When you open a database connection, you are allocating a single global data 
structure for that connection.  The connection also has a pointer to a page 
cache control data structure.  When you open a connection in "shared cache" 
mode, you are using the same page cache data structure for multiple 
connections.  If you do not use shared cache, each connection gets its own 
independent page cache and control data structure.

Similarly, when you prepare a statement, you are creating a global data 
structure associated with that statement context, which contains a pointer to 
the connection it was created against, and that connection has a pointer to the 
page cache structures associated with that connection.

When you "execute" a statement (call the step function for example) on any 
given thread, that execution needs to have exclusive access to all those data 
structures (statement, connection, page cache) because allowing the same data 
structure to be modified on multiple threads is unsafe (the library has been 
made threadsafe by enforcing serialized access to the shared data structures -- 
it is not inherently multiple re-entrant.  Similarly, the Operating System will 
serialize all access to the filesystem (obviously because only one operation 
per device can be in progress at a time).

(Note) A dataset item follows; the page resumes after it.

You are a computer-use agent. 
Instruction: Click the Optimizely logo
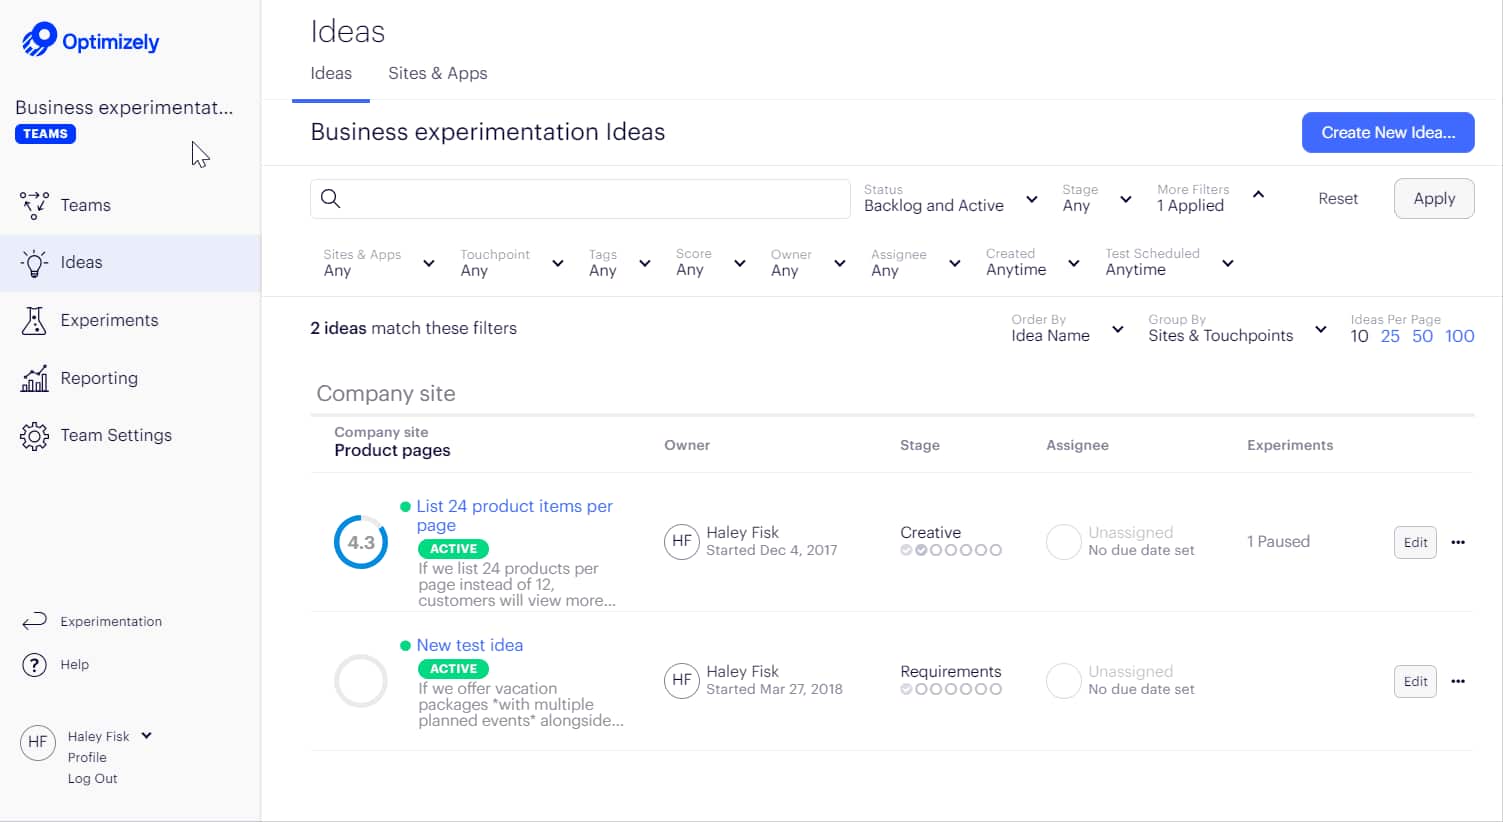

So, all access is always serialized, and the only choice you actually have is 
at what level the access is serialized.  Now then, concurrency is obtained by 
doing "other things that don't conflict" while something that by nature 
requires serial access is progress.  At the OS level, this allows multiple 
processes to "time slice or share" the CPU because I/O (which must be 
serialized) takes an eon of time.  So while one process is doing an I/O, don't 
wait for the operation to complete, but rather allow some other process that 
does not need that particular I/O device to run on the CPU.  When the operation 
is complete, someone else can use that device.  If you have enough processes 
doing enough things simultaneously, they can usefully use 100% of all available 
"serialized" resources by switching and doing a wee bit of each thing as the 
various bits that are required to be available become available.  By judicious 
scheduling of workloads, you can achieve 100% CPU usage, 100% I/O usage and 
 100% memory usage.  If you are very lucky (have well designed computing 
equipment, operating system, and workload) you can achieve this 100% usage of 
all resources simultaneously, and no job will take longer to run that it would 
if it was the only job running on the machine.  Reality is that some resource 
(CPU, Memory, I/O) becomes the bottleneck and limits the ability to achieve 
this state of multiprogramming nirvana.

So, you are telling me that your particular workload is "database bound" and 
does not have any inherent capability for multiprogramming improvement.  That 
is, it does not do enough "not sqlite3" related work in between calls into 
"sqlite3" to allow any concurrency at that level.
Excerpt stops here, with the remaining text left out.